Una IA de Stanford aprende a leer células por sus genes y ya distingue sanas de enfermas

TranscriptFormer fue entrenada con datos de 112 millones de células de 12 especies y logra comparar organismos que nunca vio durante el entrenamiento. La herramienta abre nuevas pistas sobre el origen de las neuronas.

AC
Antonella CabriniTecnología y ciencia · 18 DE SEPT DE 2026 · 2 min de lectura

Acabo de pasar un rato largo leyendo sobre TranscriptFormer, una inteligencia artificial creada en la Facultad de Medicina de la Universidad de Stanford, y la verdad es que el hallazgo me dejó con la boca abierta. Lo que hace esta herramienta es simple de explicar pero poderoso: analiza la actividad de los genes de cada célula para distinguir si está sana o enferma y para comparar células de especies distintas, incluso de organismos que no formaron parte de su entrenamiento.

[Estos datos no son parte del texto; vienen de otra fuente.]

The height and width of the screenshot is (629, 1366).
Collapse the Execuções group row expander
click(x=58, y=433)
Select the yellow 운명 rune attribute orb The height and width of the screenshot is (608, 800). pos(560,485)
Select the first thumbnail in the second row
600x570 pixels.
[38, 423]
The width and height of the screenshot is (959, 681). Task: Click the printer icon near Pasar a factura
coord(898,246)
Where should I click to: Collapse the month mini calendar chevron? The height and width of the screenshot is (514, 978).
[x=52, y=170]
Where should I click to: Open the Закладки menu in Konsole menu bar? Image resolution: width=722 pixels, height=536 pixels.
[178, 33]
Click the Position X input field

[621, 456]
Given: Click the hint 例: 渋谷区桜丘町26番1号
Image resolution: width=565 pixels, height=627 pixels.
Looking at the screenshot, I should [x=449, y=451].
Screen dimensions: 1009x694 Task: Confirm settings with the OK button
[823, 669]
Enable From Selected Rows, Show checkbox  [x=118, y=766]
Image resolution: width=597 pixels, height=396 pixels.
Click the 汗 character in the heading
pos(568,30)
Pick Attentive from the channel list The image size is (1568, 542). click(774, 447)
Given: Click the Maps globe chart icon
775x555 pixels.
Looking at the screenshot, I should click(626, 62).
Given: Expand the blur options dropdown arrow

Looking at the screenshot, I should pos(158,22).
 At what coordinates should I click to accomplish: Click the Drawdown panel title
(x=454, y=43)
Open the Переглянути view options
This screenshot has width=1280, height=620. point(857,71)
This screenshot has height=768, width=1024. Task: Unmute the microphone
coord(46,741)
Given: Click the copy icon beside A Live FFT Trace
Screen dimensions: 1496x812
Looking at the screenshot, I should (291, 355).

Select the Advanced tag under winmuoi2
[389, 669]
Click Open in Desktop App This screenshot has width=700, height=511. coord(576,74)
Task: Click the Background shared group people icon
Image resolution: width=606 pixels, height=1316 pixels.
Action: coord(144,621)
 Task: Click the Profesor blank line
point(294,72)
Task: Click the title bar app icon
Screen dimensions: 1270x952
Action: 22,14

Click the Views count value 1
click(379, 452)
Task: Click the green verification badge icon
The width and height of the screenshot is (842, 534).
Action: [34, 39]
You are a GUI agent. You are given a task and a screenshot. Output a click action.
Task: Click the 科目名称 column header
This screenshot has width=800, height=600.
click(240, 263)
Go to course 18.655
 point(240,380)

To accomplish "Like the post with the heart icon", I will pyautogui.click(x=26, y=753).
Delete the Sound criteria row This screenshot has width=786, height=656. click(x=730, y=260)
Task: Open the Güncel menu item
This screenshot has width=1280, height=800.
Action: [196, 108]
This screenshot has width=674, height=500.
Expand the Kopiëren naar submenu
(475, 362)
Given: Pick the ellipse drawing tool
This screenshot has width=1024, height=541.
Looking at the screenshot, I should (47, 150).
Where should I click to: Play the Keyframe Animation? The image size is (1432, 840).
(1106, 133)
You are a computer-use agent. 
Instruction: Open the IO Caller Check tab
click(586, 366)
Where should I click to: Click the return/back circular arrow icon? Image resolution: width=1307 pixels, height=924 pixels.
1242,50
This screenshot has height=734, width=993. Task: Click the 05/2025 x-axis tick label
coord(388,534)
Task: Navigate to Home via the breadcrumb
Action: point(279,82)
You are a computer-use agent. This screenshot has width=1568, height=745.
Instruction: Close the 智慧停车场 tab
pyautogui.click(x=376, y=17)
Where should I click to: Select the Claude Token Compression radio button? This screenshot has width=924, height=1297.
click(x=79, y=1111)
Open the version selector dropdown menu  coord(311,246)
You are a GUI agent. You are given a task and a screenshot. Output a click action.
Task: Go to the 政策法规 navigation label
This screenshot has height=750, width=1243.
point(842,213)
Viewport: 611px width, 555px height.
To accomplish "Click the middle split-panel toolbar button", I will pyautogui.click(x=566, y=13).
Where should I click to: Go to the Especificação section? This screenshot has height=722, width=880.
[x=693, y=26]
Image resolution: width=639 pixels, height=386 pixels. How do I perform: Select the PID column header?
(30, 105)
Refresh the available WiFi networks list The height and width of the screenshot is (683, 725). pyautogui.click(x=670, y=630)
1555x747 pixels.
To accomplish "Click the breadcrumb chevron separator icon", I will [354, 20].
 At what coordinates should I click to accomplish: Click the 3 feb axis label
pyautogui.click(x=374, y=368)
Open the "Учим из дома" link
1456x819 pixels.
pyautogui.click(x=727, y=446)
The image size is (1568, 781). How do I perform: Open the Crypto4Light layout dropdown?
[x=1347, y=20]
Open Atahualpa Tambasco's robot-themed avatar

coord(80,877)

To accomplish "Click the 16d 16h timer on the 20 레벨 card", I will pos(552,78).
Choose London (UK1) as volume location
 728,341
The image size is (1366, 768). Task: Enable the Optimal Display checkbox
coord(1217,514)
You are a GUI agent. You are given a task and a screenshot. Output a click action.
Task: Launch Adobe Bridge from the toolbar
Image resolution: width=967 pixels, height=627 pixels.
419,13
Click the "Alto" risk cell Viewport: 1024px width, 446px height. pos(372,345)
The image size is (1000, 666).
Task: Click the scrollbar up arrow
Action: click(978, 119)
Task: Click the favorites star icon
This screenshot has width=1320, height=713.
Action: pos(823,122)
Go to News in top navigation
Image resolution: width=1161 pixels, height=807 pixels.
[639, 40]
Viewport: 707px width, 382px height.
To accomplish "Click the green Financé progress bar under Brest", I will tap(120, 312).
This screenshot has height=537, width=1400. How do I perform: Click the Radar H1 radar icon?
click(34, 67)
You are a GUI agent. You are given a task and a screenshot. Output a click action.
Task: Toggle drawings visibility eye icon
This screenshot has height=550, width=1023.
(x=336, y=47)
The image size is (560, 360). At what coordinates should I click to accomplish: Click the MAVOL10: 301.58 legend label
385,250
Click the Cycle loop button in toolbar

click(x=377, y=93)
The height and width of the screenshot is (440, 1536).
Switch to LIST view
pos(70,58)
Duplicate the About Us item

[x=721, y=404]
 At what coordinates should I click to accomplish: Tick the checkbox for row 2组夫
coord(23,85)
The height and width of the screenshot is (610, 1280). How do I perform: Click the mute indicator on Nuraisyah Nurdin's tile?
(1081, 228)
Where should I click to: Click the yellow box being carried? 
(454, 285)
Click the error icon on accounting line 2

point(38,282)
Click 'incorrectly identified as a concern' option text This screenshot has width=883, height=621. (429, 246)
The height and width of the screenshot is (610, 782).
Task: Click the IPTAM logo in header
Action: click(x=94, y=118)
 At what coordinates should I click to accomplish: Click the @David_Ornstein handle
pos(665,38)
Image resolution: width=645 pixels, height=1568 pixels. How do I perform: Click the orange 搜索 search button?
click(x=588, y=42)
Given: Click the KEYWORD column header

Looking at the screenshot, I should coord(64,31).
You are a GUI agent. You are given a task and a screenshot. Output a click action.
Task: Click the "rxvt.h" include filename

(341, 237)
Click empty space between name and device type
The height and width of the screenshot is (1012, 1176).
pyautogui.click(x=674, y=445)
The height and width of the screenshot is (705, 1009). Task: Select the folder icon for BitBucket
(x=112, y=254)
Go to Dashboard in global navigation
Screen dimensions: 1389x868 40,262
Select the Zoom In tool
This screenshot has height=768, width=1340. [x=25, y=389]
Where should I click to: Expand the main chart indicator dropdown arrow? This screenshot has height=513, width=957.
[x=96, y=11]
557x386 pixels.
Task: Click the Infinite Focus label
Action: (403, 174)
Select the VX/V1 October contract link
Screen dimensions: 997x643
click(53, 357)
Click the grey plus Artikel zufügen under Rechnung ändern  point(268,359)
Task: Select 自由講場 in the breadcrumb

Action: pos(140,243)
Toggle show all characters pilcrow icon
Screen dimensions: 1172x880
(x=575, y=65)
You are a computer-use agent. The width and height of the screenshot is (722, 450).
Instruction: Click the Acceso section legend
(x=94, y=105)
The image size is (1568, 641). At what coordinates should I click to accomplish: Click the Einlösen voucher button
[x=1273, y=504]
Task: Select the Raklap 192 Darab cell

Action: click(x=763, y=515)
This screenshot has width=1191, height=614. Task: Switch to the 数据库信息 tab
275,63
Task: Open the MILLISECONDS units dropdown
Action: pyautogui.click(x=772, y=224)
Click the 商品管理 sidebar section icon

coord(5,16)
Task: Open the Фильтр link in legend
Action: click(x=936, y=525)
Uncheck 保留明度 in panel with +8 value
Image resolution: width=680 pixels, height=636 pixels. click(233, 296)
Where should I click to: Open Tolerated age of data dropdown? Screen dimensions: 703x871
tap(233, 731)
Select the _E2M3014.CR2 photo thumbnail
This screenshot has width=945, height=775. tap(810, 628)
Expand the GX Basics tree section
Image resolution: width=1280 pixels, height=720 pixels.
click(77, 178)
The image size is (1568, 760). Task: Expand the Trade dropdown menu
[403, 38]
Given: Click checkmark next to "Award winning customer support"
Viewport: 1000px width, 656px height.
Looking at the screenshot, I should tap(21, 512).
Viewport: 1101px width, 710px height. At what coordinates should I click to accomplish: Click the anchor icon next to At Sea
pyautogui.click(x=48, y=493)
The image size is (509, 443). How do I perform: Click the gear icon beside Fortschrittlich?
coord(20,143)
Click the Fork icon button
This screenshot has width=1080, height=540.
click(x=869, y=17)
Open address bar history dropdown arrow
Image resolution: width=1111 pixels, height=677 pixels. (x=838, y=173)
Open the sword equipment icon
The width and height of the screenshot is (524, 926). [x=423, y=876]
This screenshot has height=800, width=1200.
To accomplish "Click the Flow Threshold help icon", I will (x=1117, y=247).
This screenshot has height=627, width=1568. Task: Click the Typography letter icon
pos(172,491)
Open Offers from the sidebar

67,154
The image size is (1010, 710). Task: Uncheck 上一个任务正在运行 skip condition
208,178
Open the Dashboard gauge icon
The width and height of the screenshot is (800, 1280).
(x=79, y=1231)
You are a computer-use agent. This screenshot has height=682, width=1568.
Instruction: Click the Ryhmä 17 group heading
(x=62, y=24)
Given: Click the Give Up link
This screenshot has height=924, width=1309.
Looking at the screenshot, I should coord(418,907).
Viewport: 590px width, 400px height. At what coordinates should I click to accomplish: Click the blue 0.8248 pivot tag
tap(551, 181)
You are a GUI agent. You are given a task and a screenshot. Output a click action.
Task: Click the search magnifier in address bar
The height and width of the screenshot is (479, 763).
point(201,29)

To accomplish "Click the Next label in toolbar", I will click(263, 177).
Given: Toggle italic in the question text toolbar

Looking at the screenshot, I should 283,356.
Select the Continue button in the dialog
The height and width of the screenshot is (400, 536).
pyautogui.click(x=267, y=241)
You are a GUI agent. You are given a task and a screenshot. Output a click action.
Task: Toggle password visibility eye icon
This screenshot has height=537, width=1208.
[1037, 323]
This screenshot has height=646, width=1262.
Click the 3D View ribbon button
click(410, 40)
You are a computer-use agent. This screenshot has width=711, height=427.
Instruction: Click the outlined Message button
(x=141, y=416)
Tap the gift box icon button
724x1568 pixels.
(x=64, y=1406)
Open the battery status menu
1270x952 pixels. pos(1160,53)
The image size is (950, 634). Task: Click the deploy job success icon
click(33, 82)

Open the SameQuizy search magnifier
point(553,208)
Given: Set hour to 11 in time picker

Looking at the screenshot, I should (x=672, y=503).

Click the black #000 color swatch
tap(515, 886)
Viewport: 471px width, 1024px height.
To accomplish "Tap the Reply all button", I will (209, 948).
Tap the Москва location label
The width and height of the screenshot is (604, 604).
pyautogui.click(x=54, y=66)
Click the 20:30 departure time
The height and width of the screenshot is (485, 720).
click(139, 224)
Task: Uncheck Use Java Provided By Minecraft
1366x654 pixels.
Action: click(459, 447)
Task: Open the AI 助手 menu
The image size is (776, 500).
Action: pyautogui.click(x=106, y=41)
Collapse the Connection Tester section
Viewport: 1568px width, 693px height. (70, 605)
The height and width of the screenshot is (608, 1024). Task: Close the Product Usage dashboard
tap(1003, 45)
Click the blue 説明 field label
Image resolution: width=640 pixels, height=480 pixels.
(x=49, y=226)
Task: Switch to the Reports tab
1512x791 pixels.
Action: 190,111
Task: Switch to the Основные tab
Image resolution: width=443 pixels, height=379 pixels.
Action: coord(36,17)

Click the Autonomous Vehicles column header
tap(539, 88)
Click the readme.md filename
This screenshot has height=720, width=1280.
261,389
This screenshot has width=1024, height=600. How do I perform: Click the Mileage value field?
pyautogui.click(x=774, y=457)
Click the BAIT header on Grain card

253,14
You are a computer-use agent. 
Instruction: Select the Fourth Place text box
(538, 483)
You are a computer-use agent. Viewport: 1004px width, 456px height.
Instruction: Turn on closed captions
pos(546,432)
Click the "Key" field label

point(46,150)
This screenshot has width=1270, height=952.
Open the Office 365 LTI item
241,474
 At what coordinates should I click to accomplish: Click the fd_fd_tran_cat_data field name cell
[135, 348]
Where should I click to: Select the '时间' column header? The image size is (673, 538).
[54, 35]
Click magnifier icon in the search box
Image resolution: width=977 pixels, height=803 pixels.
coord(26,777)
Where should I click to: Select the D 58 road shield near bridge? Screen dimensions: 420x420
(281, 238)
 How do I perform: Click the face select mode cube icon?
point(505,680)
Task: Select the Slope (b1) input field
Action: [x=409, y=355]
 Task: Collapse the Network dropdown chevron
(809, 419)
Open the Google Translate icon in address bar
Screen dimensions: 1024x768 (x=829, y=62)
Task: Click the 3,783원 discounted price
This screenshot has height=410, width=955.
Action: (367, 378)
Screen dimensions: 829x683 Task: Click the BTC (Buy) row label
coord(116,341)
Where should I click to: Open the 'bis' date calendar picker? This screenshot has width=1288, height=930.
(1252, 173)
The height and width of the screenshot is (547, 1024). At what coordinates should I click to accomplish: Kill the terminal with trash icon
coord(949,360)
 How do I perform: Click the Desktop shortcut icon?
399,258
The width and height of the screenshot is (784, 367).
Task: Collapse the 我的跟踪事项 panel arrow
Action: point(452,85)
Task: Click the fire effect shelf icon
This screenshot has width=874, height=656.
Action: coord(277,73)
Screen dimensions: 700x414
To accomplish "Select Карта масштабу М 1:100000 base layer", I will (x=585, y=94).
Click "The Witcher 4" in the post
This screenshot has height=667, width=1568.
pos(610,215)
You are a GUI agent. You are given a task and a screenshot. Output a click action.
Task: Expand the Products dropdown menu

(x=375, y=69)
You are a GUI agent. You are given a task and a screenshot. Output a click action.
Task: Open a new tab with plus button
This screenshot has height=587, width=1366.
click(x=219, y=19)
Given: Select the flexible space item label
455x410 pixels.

Lo probé mentalmente y ojo con esto: la clave está en la expresión génica, o sea, qué genes enciende cada célula. Dos células pueden compartir instrucciones genéticas y sin embargo cumplir funciones muy diferentes. La célula beta del páncreas activa genes ligados a la insulina; los linfocitos B, los relacionados con anticuerpos. Esos patrones son la huella digital que la IA aprende a leer.

Cómo aprende y qué encontró

Para entrenarse, TranscriptFormer usó información de 112 millones de células de 12 especies, reunidas en grandes atlas celulares. El método fue parecido al que usan los modelos de lenguaje: predecir datos faltantes, en este caso valores de expresión génica que faltaban. Así construyó un espacio matemático donde todas las células conviven y se pueden medir las distancias entre ellas.

  • Identificó tipos celulares en especies que nunca había visto durante el entrenamiento.
  • Comparó neuronas de un gusano microscópico y de una rana con coanocitos de esponjas, sugiriendo un origen evolutivo común.
  • Reinterpretó las llamadas células neuroides de las esponjas: por su actividad genética se parecen más a una glándula de rana, lo que apunta a un posible rol en la digestión.
  • Distinguió células sanas de enfermas a partir de sus patrones de activación génica.

Como profesional, lo que más me interesa es el potencial. Hoy la herramienta sirve para investigar la biología básica con una precisión que el análisis humano no alcanza por volumen de datos. Más adelante, los autores la imaginan como apoyo para diseñar células funcionales con fines terapéuticos, aunque eso todavía queda en el plano de las aplicaciones futuras. Mi conclusión: si te interesa la frontera entre inteligencia artificial y medicina, esta nota vale la pena. Si solo buscás gadgets, te la podés saltar.